Elle a notamment eu cette phrase qui m'a choquée et que France Inter a tweeté par la suite. "Ce qui est arrivé à Théo était une atteinte à sa masculinité."
Qu'a-t-elle voulu dire, aucune interprétation qui me viendrait à l'esprit est exempt de clichés et de représentations des genres stéréotypées. Ça m'a piqué fort les oreilles.
Le viol est-il donc une agression qui est réservée aux femmes et remet en question la masculinité des hommes ? La pénétration est-elle perçue comme typiquement réservée aux femmes et atteint les hommes dans leur essence lorsqu'ils en sont victimes ? Un homme qui a une pratique du plaisir par pénétration remet-il en question sa masculinité ?
Je ne pense pas que France Inter ait tweeté cette phrase parce qu'ils sont en désaccord avec elle, je n'ose penser qu'ils partagent ces représentations là, alors qu'ai-je loupé ?
Alors je ne sais pas dans quel contexte elle a fait cette déclaration mais ce n'est pas complètement aberrant. Le viol est crime dont la perpétration est fortement imprégnée de stéréotypes de genres et de stéréotypes hétérosexuels.
Or, dans le cas du "viol punitif" (qui est clairement ce qu'a subi Théo), l'idée du violeur est de "remettre à sa place" sa victime, et généralement c'est à sa place de femme dominée quand c'est une femme, ou de lui montrer qu'il est tout autant dominé quand c'est un homme. Et quelle est la meilleure manière de signifier à un homme qu'il est dominé? En le traitant "comme une femme".
Or, la sodomie est associée aux pratiques homosexuelles, qui sont souvent vu comme des pratiques effeminées (puisqu'un homme prend supposément le rôle de "la femme"). C'est une pratique très très connotée pour beaucoup d'hommes hétéros, à tel point que nombre d'entre eux sont fascinés par l'anus de leur femme mais refusent obstinément qu'on touche même leur propre fessier, alors se faire toucher l'anus n'imaginons pas le drame, tant ils ont peur de passer une barrière mystérieure qui les rendraient très efféminés. Et ce n'est pas que se faire toucher les fesses ou l'anus par quelqu'un qu'ils désirent ne leur plait pas d'un point de vue sensations, non, au contraire plusieurs d'entre eux PANIQUENT s'ils ressentent une sensation agréable parce qu'ils craignent d'être vus comme "gays". Et même s'ils ne se le disent pas explicitement, certains hommes qui ne rechignent pourtant pas à toucher l'anus de leur partenaire jugent le leur intouchable comme une évidence qui si'mpose.

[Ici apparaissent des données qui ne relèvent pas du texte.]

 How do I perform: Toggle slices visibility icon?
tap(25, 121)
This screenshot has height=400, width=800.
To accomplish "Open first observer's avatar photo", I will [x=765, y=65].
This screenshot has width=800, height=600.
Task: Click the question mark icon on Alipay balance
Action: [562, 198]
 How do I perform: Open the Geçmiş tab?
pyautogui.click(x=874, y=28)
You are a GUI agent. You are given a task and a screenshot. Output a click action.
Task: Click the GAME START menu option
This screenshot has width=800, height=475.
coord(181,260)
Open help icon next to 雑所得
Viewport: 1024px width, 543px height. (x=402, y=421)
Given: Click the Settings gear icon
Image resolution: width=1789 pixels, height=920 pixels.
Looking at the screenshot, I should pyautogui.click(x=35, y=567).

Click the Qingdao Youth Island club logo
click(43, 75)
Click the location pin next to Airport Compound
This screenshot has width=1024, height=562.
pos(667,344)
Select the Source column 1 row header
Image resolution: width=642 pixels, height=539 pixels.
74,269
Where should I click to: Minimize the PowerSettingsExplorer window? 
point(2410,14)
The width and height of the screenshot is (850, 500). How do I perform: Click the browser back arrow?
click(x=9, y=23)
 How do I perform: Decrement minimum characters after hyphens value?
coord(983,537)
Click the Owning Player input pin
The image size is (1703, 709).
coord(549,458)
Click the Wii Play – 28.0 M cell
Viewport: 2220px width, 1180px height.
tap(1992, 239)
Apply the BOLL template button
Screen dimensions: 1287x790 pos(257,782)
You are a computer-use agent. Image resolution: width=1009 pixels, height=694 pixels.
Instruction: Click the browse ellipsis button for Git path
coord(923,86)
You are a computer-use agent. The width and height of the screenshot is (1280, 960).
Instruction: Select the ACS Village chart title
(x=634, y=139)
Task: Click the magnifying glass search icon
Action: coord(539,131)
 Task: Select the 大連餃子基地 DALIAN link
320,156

Donc quand les policiers ont violé Théo, ils lui ont clairement signifié "c'est nous les dominants" et ils ont estimé inconsciemment, en tant que mecs cis bien imprégnés de stéréotypes de genre, que la meilleure manière d'humilier un homme était de lui montrer sans doute possible qu'il était traité comme une femme, et par là "atteindre Théo dans sa masculinité". Il y a certains milieux professionnels qui se construisent pas mal autour des stéréotypes de genre, généralement les milieux où on utilise la force, où on exerce un certain ascendant sur les autres et où les équipes sont largement masculinisées, comme le milieu de la Police. Et dans ces milieux là, défendre sa virilité devient un comportement clé. Pas étonnant donc qu'ils aient spontanément eu le sentiment que remettre en cause la masculinité d'un homme va le détruire.
C'est aussi parce qu'il y a cette symbolique de la sodomie qui humilie les hommes que
beaucoup d'hommes souvent vagument compatissants mais pas plus aux problèmes vécus dans les banlieues ou à d'autres viols ont été bouleversés et choqués en entendant parler de ce qui était arrivé à Théo, ils se sont sentis directement
concernés, ils ont imaginé la scène qui leur arriverait à eux, ce qui est assez rare dans les affaires de viols.
Bref, peut-être que ce n'est pas du tout comme ça que la phrase a été utilisée sur France Inter mais elle est loin d'être aberrante en elle-même!